C#:
Downloading a web page
How to:
C# makes it simple to download a web page with the HttpClient
class. Here’s a quick example:
using System;
using System.Net.Http;
using System.Threading.Tasks;
class Program
{
static async Task Main(string[] args)
{
using (HttpClient client = new HttpClient())
{
try
{
string url = "http://example.com"; // Replace with the desired URL
HttpResponseMessage response = await client.GetAsync(url);
response.EnsureSuccessStatusCode();
string responseBody = await response.Content.ReadAsStringAsync();
Console.WriteLine(responseBody); // Outputs the raw HTML content
}
catch (HttpRequestException e)
{
Console.WriteLine("\nException Caught!");
Console.WriteLine("Message :{0} ", e.Message);
}
}
}
}
This will output HTML content of the specified web page into the console.
Deep Dive
Before HttpClient
, C# used classes like WebClient
and HttpWebRequest
to download web content.

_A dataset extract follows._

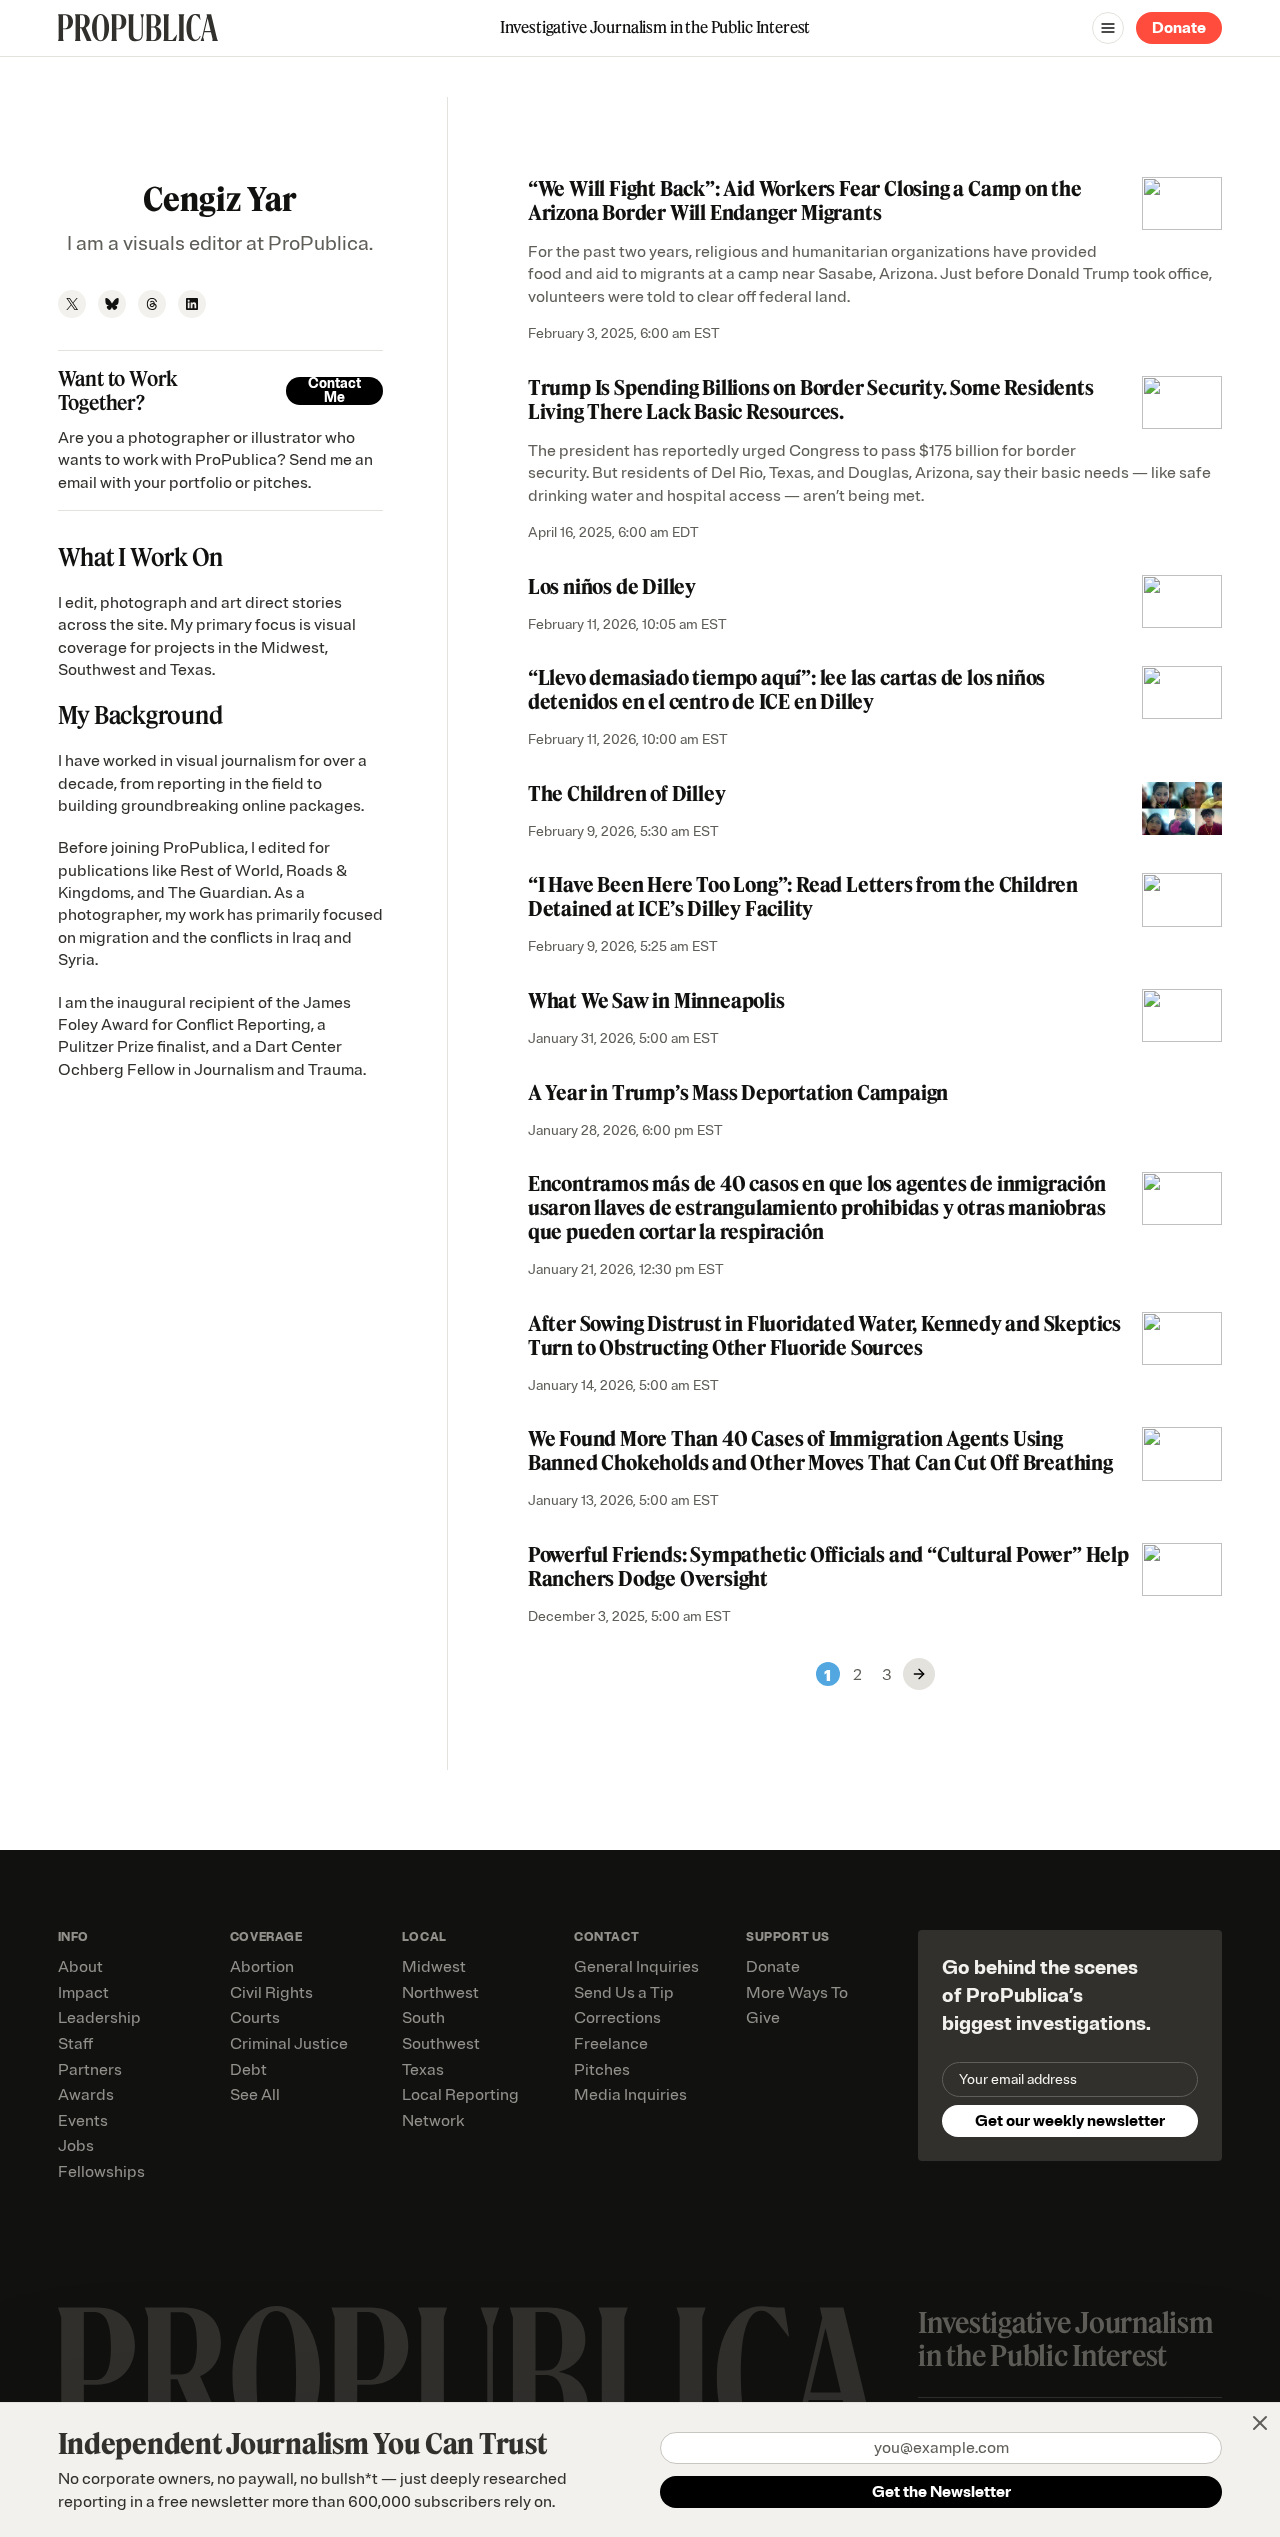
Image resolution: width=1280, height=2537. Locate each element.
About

HttpClient
is the latest and is designed to be reusable, efficient, and support asynchronous operations making it the preferred choice for new applications.
Alternatives exist. For instance, third-party libraries such as HtmlAgilityPack
can parse HTML, making it easier to navigate the DOM or extract specific pieces of info without dealing with raw HTML strings.
When downloading web pages, remember: respect robots.txt files, handle exceptions, and be mindful of the terms of use for websites.